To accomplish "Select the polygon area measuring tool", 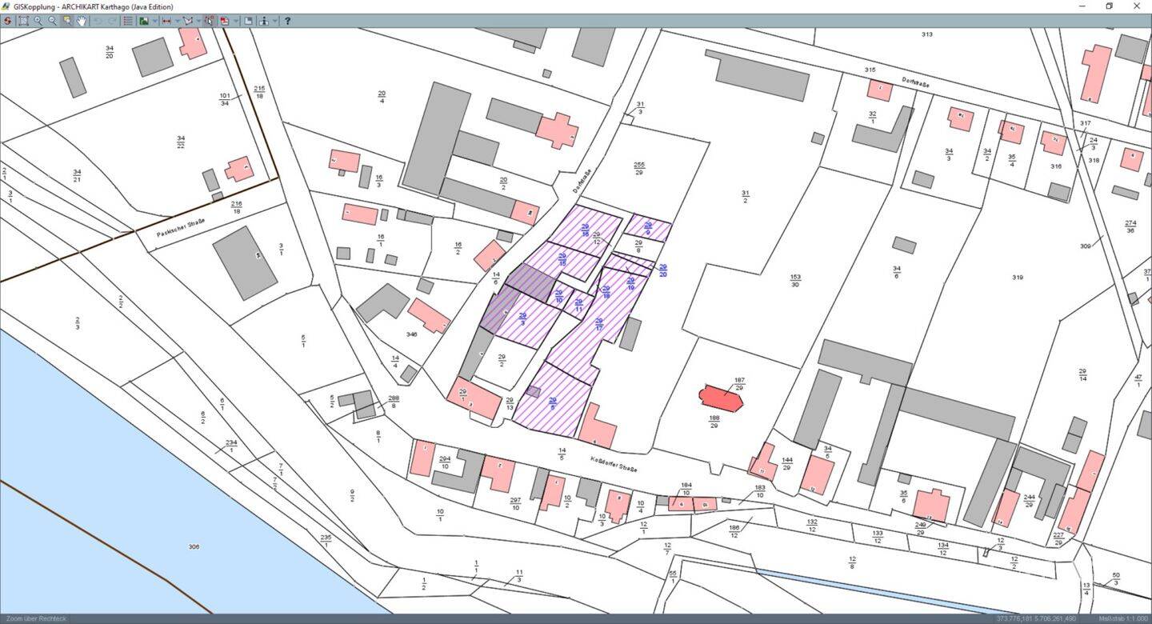I will coord(188,21).
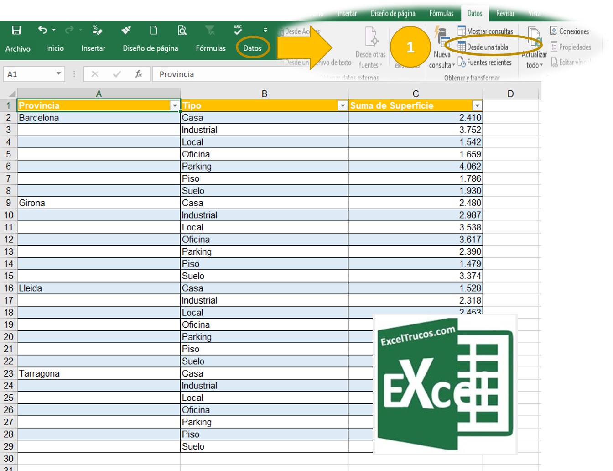The height and width of the screenshot is (471, 613).
Task: Click the Undo arrow icon
Action: (42, 30)
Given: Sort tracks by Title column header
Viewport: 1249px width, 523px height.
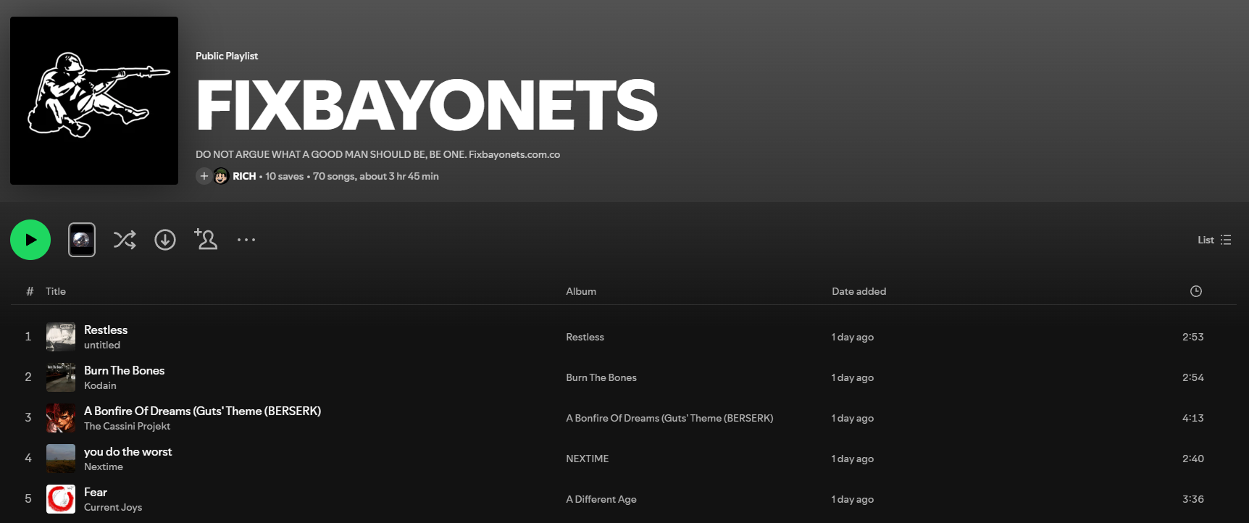Looking at the screenshot, I should (x=56, y=291).
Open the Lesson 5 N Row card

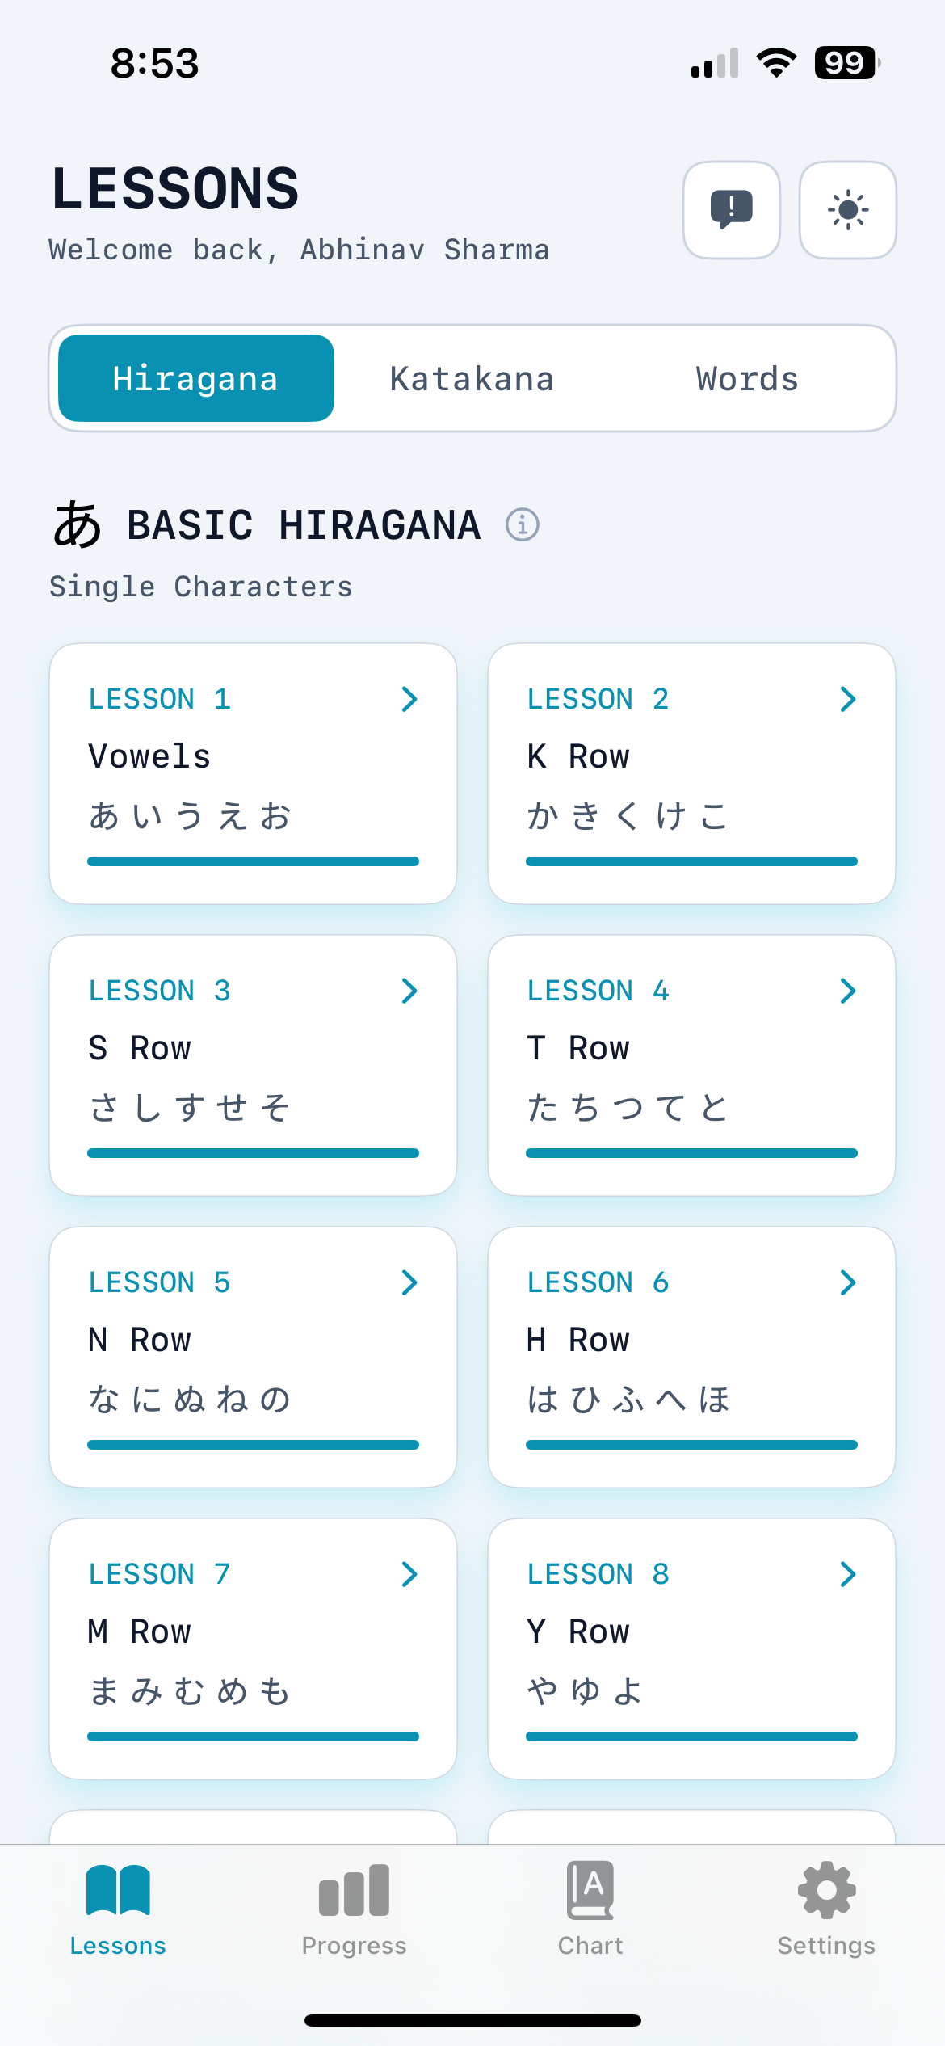[x=253, y=1356]
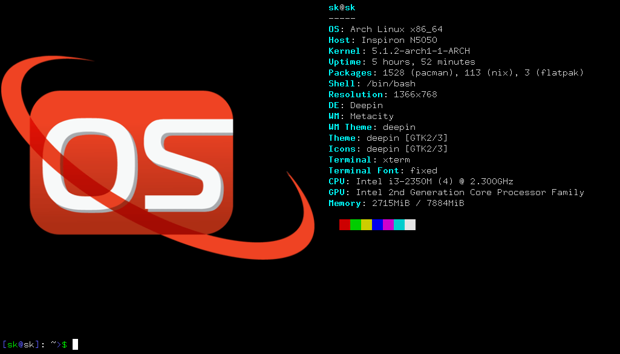Click the Memory usage line

pos(396,203)
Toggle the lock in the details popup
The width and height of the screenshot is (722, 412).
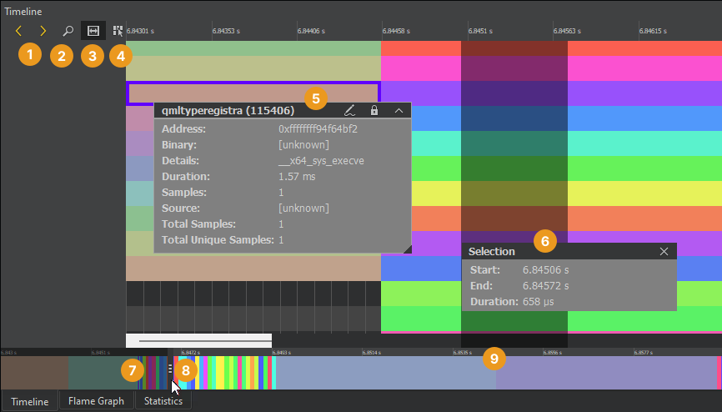coord(374,110)
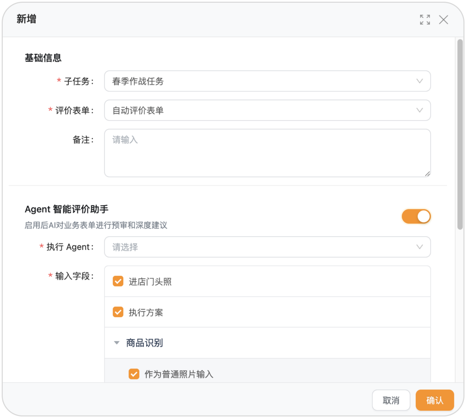Uncheck the 进店门头照 checkbox
The height and width of the screenshot is (419, 466).
[x=118, y=282]
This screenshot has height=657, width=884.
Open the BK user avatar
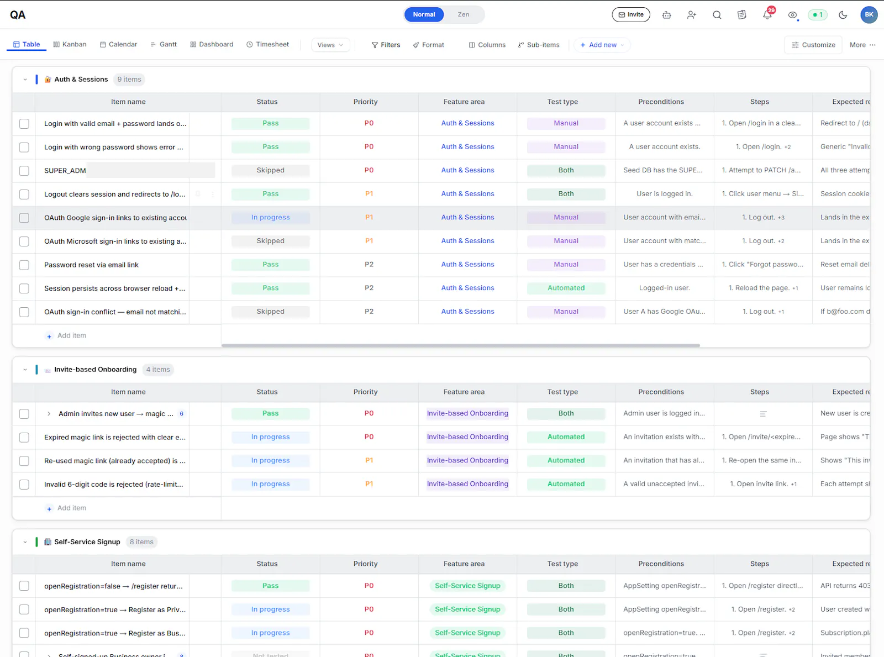click(x=869, y=15)
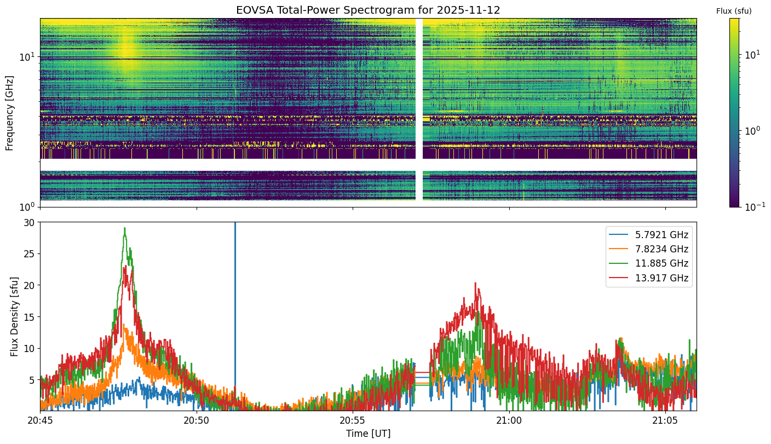Click the green line sample in legend
771x444 pixels.
[x=619, y=264]
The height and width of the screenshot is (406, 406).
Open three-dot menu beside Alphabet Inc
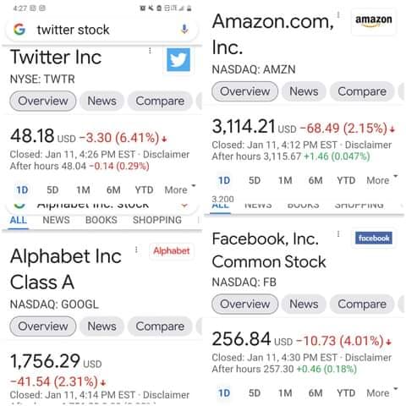pos(136,250)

----------

Assignment
Repeat exactly the lines from the one containing "Toggle the lock in the details popup" to the last line of the data above, both included, and write no pictures into the copy.

The completed task
Toggle the lock in the details popup
The width and height of the screenshot is (722, 412).
coord(374,110)
Uncheck the 进店门头照 checkbox
The height and width of the screenshot is (419, 466).
[x=118, y=282]
This screenshot has height=657, width=884.
Open the BK user avatar
click(x=869, y=15)
Click the green line sample in legend
771x444 pixels.
[x=619, y=264]
The height and width of the screenshot is (406, 406).
Open three-dot menu beside Alphabet Inc
pos(136,250)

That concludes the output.